MADISON, Wis. — The administrator of the Wisconsin Elections Commission (WEC) is defending herself after the Racine County Sheriff accused the bipartisan regulatory agency last week of breaking the law by not sending Special Voting Deputies (SVD) to nursing homes.
WEC Administrator Meagan Wolfe made it clear to reporters Monday that the law requires her to be nonpartisan and she doesn't get a vote on the commission.
All of the decisions are made by six commissioners, three Democrats, and three Republicans, so to reach a final decision there has to be a bipartisan majority vote by at least four commissioners.
The reports about what allegedly happened at Ridgewood Care Center in Mount Pleasant aren't only troubling for Racine County Sheriff Christopher Schmaling. Wolfe also told reporters Monday some allegations concern her as well.

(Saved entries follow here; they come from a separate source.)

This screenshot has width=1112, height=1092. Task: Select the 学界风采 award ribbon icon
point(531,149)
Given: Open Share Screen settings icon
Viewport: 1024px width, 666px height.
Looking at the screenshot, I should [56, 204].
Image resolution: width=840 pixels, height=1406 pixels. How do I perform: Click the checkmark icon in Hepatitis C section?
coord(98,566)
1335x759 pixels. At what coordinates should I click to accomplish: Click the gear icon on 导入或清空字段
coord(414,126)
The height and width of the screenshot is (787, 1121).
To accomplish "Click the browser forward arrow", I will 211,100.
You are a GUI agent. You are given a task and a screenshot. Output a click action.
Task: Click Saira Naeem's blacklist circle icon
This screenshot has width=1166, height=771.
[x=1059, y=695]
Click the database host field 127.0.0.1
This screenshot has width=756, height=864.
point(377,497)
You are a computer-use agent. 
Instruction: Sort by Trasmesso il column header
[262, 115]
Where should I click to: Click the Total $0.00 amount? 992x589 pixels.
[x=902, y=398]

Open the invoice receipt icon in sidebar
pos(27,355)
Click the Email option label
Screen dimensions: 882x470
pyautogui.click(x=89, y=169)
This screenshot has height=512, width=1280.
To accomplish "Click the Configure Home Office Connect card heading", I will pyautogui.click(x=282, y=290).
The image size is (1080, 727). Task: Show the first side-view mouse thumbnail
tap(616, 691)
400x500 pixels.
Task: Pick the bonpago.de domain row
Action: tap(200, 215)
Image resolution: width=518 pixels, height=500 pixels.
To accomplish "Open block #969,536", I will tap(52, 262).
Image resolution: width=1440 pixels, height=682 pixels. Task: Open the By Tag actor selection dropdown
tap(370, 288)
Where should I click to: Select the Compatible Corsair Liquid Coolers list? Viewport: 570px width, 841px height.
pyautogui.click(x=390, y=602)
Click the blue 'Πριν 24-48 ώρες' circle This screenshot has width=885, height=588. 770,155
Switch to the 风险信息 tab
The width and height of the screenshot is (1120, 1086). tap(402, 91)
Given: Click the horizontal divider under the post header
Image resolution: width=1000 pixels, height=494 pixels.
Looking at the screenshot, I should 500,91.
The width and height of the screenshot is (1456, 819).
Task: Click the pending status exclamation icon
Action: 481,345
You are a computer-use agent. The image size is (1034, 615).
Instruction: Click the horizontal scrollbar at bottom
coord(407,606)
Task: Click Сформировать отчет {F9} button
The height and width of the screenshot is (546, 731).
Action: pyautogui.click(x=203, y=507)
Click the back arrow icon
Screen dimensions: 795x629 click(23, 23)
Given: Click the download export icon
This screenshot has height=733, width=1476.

“I don't know all of the details, and we're learning about everything along with everyone else, but it does sound like there are some procedures that may not have been followed,” Wolfe said.
Wolfe said any sort of coercion should be investigated and referred to a district attorney. Last week, Schmaling told reporters the families of eights nursing home residents interviewed by investigators said they didn't think their loved ones had the capacity to vote but they did anyway.
“A medical diagnosis or a family member's concern, that does not disqualify an otherwise qualified elector from voting,” Wolfe explained.
She said those concerns point to two bigger issues: a lack of understanding about the role of special voting deputies, especially amid a pandemic when they were not allowed into some private care facilities last year and as recently as this past spring, and overlook that only a court can decide that somebody is incompetent to vote.
“The commission's decisions were made bipartisanly,” Wolfe said. “The decision in April of 2020 was unanimous amongst the commission and it was made in a public meeting.”
During the spring of 2020, amid Gov. Tony Evers' state of emergency, the commission voted to direct clerks to not send special voting deputies into nursing homes, especially since many of which weren't allowing visitors at the time.
Local clerks are required by state law to send special voting deputies to care facilities so residents have a chance to vote. After two visits, residents can be sent an absentee ballot instead.
“If clerks had continued to try to accomplish their visits to facilities, that they knew were not going to allow them in, what that would have meant is that those voters, in those care facilities, would not have been able to vote,” Wolfe said. “The law says if you cannot accomplish those two visits by special voting deputies if a voter cannot vote during those two visits, that you have to send the ballots to the voters in those care facilities. So I believe, that because the commission determined it was impossible for those special voting deputy visits to occur, that there was no choice but to proceed to the option provided in law to send those voters their ballots so they would not be disenfranchised.”
Now, facing calls to resign, Wolfe questions why concerns are being brought up 18 months later and objections could have been raised.
“It's not productive at all,” Wolfe said. “I think it's baseless and I think it is just partisan politics.”
As for whether she would want to keep her position after her term expires in 2023, Wolfe said she is focused on the present.
“I'm just focused on the work immediately ahead of me,” Wolfe said.
A non-partisan audit of the 2020 presidential election did not find any widespread fraud but laid out several recommendations for how the state can improve elections.
Wolfe said the commission plans to discuss possible changes recommended to them during an upcoming meeting on Dec. 1.